Calreticulin will be thoroughly described in the next chapter of this manuscript. ATP, under physiological conditions, is involved in various cellular metabolic processes and intracellular responses, but during apoptosis its releasement from dying cell occurs in autophagy-dependent manner. The presence of ATP in extracellular space acts as “find me” signal, being a chemoattractant for DCs precursors. ATP binds to the P2RX7 receptor on DCs, providing the inflammasome-mediated secretion of interleukin 1β (IL-1β), an important cytokine that plays crucial role in immune response development [41]. Another DAMP triggered by ICD is HMGB1, normally found in the nucleus (but with cytoplasmic localization due to shuttling), that serves various nuclear and cytosolic functions. HMGB1 is released from dying or stressed cells and when present in the extracellular space, can signal tissue injury.
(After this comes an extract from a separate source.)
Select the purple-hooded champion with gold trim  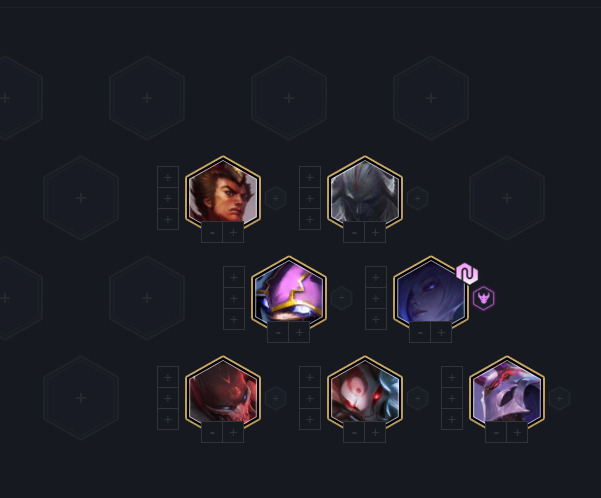[x=289, y=294]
Through binding to a range of receptors, including TLR2, TLR4 and the receptor for advanced glycosylation end products (RAGE), this molecule can initiate the inflammatory response. However, it should be stressed that TLR4 seems to be the exclusive HMGB1 receptor and it is relevant in the context of considering cell death as immunogenic. HMGB1-TLR4 triggers the synthesis of pro-inflammatory cytokines, such as type I IFN. Furthermore, this signal is crucial for activating DCs and facilitating antigen presentation to T cells [7][32][42]. Next markers principally associated with ICD are HSP70 and HSP90. These chaperones, present in the cytoplasmic compartment, are involved in protein folding and can be upregulated to express protective response to stress conditions, such as heat shock. Moreover, both HSPs may be exposed on the cell membrane and act as “eat me” particles, attracting phagocytes and natural killer (NK) cells [30]. Moreover, HSP70 and HSP90 play important role in the cross-presentation of tumor-derived antigenic peptides on MHC class I molecules, providing the cytotoxic T lymphocytes (CTLs, CD8+) response [7].
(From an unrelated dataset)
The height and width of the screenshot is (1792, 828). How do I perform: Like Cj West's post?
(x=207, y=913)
The development of anti-tumor immune response, initiated by ICD, involves a few important steps: (1) induction of ICD by the exposure of tumor cell to specific ICD inducers; (2) changes inside the tumor cell, leading to ER stress; (3) chronic release and membrane exposure of DAMPs, especially CRT, HMGB1, HSP70, HSP90 and ATP; (4) recognition of DAMPs by particular PRR on APCs, mainly on DCs; (5) activation and maturation of DCs; (6) promotion of dying tumor cell engulfment by mature DCs; (7) processing of tumor-derived antigen specific cargoes inside DCs; (8) triggering T-cell immune response by tumor antigen presentation along with MHC I and costimulatory molecules, especially to CTLs; (9) killing of tumor cells. Each step can be amplified by the action of specific DAMPs [22][35][43]. Moreover, during and after the induction of ICD in malignant cells, numerous cytokines and chemokines are identified, for example pro-inflammatory cytokines such as IL-6, IL-1β or tumor necrosis factor α (TNF-α), which can increase the MHC class I expression on APCs, promote T cell differentiation and NK cell activation. Furthermore, activated DCs, release IL-12 that enhances the functionality of NK cells. On the other hand, tumor cells treated with ICD inducers also secrete immunomodulatory cytokines as IL-8 or IL-6 [30] (Figure 1).

Figure 1. Schematic presentation of immunogenic cell death (ICD) mechanism. (a) ICD is induced after the exposure of tumor cell to type I or type II ICD inducers. Dying tumor cell releases and exposes on its plasma membrane different damage associated molecular patterns (DAPMs) molecules that are recognized by specific pattern recognition receptors (PRRs) on immature dendritic cells (DCs), leading to their maturation and activation. Additionally, tumor cells secrete cytokines that recruit natural killer (NK) cells. (b) Mature DC engulfs dying tumor cell, processes tumor antigens and presents it along with major histocompatibility complex (MHC) class I and costimulatory molecules (CD83/86) to CD8+ T-cells. Moreover, mature DCs secrete a range of cytokines that promote T-cells differentiation into CD8+ phenotype, as well as activate NK cells. Finally, activated NK cells and CD8+ T-cells are able to kill tumor cells.